- [What is expected]: Print the listing below exactly.
==== Material shown ====
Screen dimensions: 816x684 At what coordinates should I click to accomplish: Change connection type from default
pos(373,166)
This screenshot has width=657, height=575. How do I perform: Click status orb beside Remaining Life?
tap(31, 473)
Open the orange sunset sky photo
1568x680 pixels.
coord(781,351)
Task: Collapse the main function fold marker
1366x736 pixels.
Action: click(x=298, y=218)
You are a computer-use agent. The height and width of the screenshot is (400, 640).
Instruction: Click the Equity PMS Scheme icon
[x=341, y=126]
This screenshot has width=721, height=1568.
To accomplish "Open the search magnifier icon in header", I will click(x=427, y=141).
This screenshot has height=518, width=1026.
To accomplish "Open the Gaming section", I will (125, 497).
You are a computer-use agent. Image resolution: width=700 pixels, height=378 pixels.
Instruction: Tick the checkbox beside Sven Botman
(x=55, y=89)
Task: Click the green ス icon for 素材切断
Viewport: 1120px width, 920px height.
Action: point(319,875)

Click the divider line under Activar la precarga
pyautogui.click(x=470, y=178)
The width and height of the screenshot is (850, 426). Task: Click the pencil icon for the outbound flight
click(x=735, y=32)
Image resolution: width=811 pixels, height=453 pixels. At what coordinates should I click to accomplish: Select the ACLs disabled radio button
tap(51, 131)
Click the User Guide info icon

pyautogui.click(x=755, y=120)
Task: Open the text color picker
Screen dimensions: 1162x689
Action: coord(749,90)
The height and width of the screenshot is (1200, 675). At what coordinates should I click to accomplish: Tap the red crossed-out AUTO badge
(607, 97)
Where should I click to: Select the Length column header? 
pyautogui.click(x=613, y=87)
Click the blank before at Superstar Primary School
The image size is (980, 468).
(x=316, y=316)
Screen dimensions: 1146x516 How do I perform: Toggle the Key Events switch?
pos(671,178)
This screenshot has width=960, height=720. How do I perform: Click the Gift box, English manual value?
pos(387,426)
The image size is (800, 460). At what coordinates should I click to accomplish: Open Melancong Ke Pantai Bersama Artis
====
- [Reply]:
Screen dimensions: 816x684 At what coordinates should I click to accomplish: Change connection type from default
pos(373,166)
This screenshot has width=657, height=575. How do I perform: Click status orb beside Remaining Life?
tap(31, 473)
Open the orange sunset sky photo
1568x680 pixels.
coord(781,351)
Task: Collapse the main function fold marker
1366x736 pixels.
Action: click(x=298, y=218)
You are a computer-use agent. The height and width of the screenshot is (400, 640).
Instruction: Click the Equity PMS Scheme icon
[x=341, y=126]
This screenshot has width=721, height=1568.
To accomplish "Open the search magnifier icon in header", I will click(x=427, y=141).
This screenshot has height=518, width=1026.
To accomplish "Open the Gaming section", I will (125, 497).
You are a computer-use agent. Image resolution: width=700 pixels, height=378 pixels.
Instruction: Tick the checkbox beside Sven Botman
(x=55, y=89)
Task: Click the green ス icon for 素材切断
Viewport: 1120px width, 920px height.
Action: point(319,875)

Click the divider line under Activar la precarga
pyautogui.click(x=470, y=178)
The width and height of the screenshot is (850, 426). Task: Click the pencil icon for the outbound flight
click(x=735, y=32)
Image resolution: width=811 pixels, height=453 pixels. At what coordinates should I click to accomplish: Select the ACLs disabled radio button
tap(51, 131)
Click the User Guide info icon

pyautogui.click(x=755, y=120)
Task: Open the text color picker
Screen dimensions: 1162x689
Action: coord(749,90)
The height and width of the screenshot is (1200, 675). At what coordinates should I click to accomplish: Tap the red crossed-out AUTO badge
(607, 97)
Where should I click to: Select the Length column header? 
pyautogui.click(x=613, y=87)
Click the blank before at Superstar Primary School
The image size is (980, 468).
(x=316, y=316)
Screen dimensions: 1146x516 How do I perform: Toggle the Key Events switch?
pos(671,178)
This screenshot has width=960, height=720. How do I perform: Click the Gift box, English manual value?
pos(387,426)
The image size is (800, 460). At what coordinates should I click to accomplish: Open Melancong Ke Pantai Bersama Artis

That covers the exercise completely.